* _Exercise requirements_
Your job with the data below is to output exactly the lines from the one holding "Image resolution: width=1920" down to the one holding "Click Imprimir in the left menu", both included, and no others.

* _Extracted information_
□ □ □

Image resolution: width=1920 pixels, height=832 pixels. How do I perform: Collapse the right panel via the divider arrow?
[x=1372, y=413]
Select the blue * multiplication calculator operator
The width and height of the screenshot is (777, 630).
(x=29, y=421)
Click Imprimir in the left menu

□ □ □

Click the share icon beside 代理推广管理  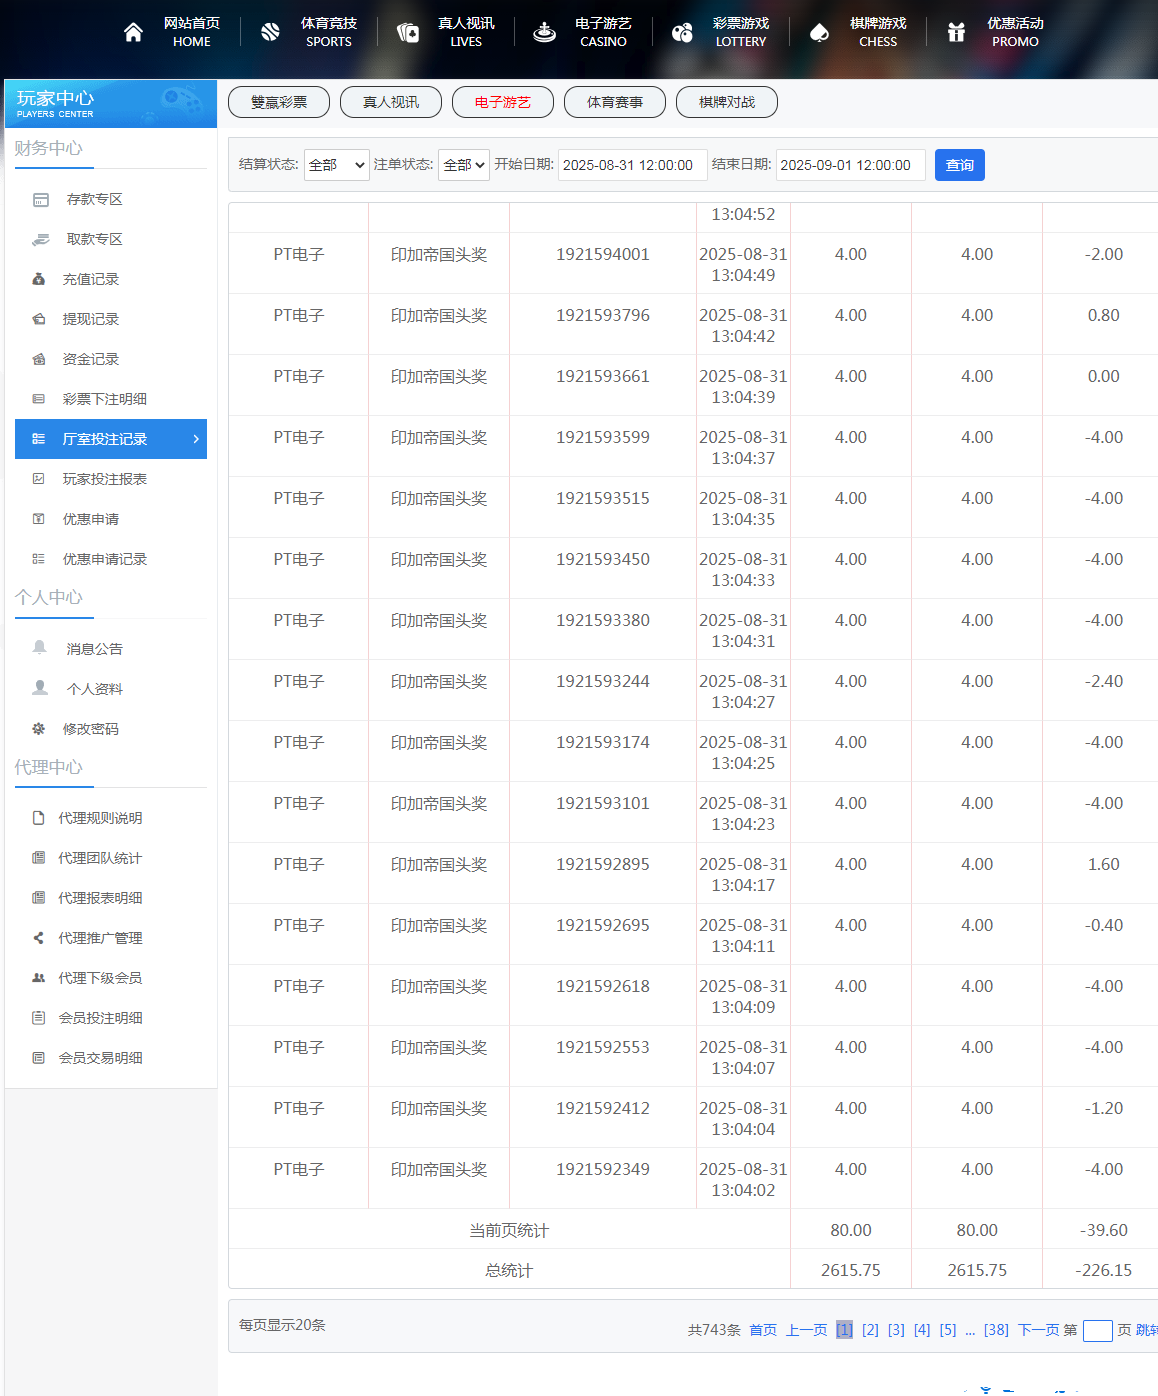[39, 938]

□ □ □

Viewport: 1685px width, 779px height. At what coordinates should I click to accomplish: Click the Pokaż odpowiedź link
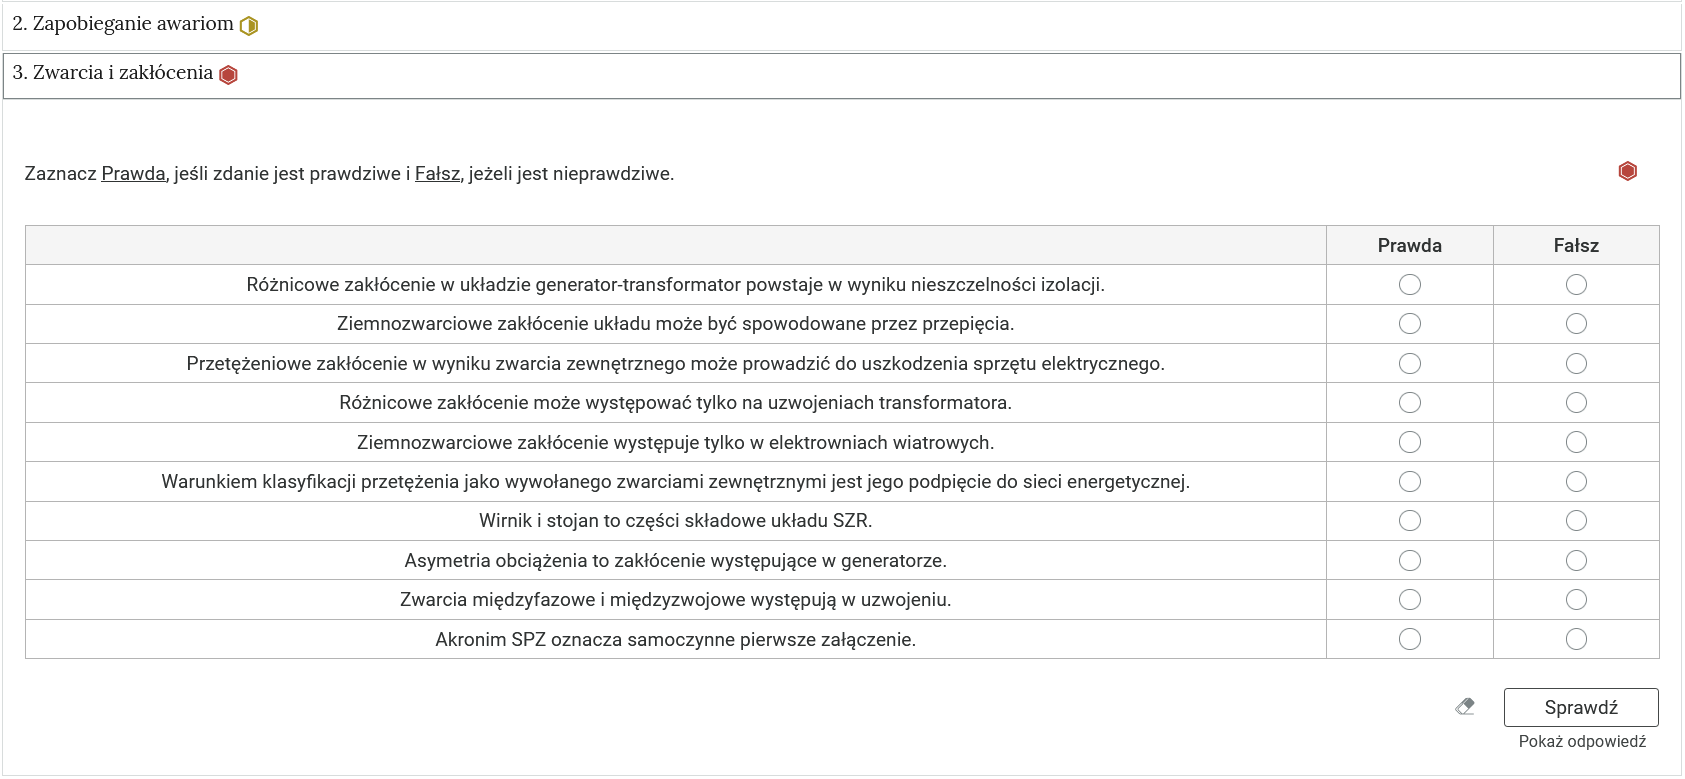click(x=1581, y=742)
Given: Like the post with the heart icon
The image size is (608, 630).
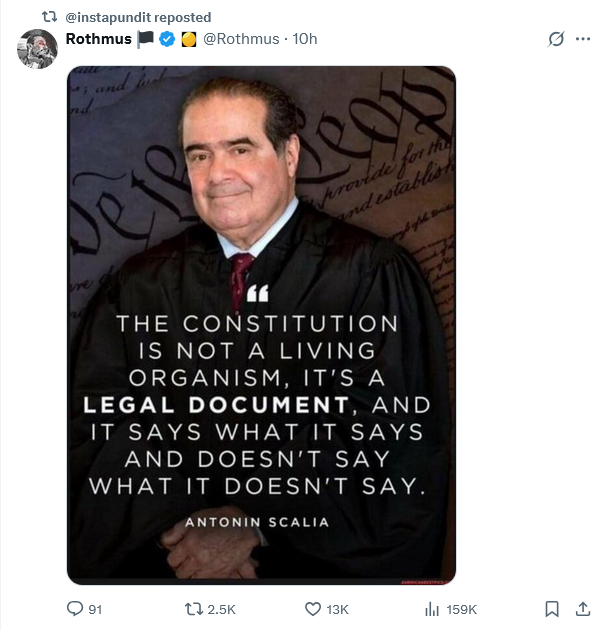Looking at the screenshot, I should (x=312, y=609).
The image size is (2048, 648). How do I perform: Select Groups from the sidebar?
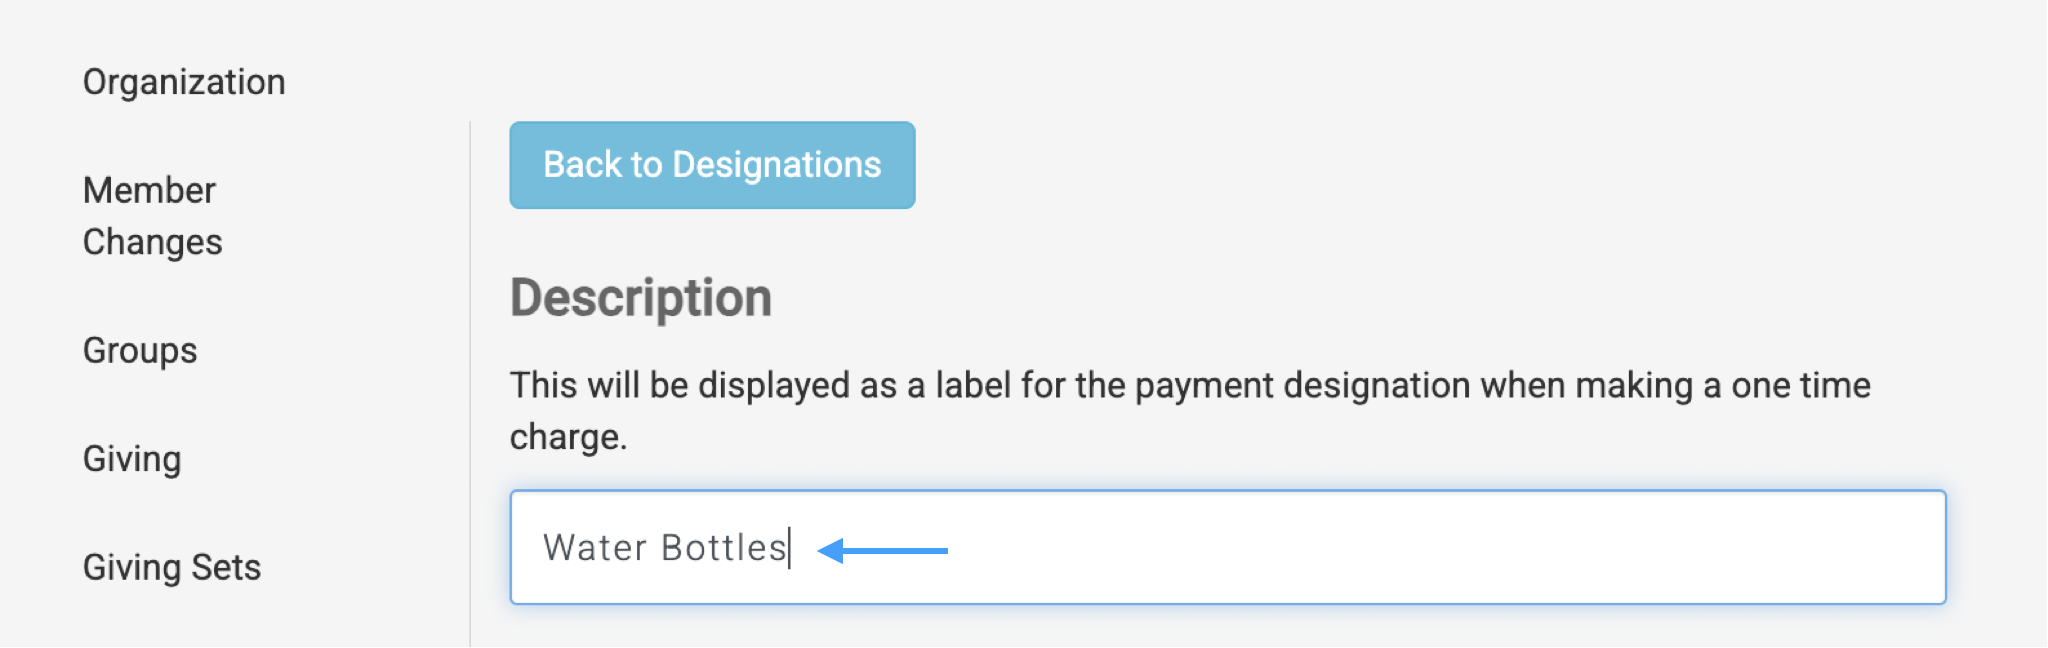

□ □ □

* _Result of the exercise_
Image resolution: width=1920 pixels, height=832 pixels. How do I perform: Collapse the right panel via the divider arrow?
[x=1372, y=413]
Select the blue * multiplication calculator operator
The width and height of the screenshot is (777, 630).
(x=29, y=421)
Click Imprimir in the left menu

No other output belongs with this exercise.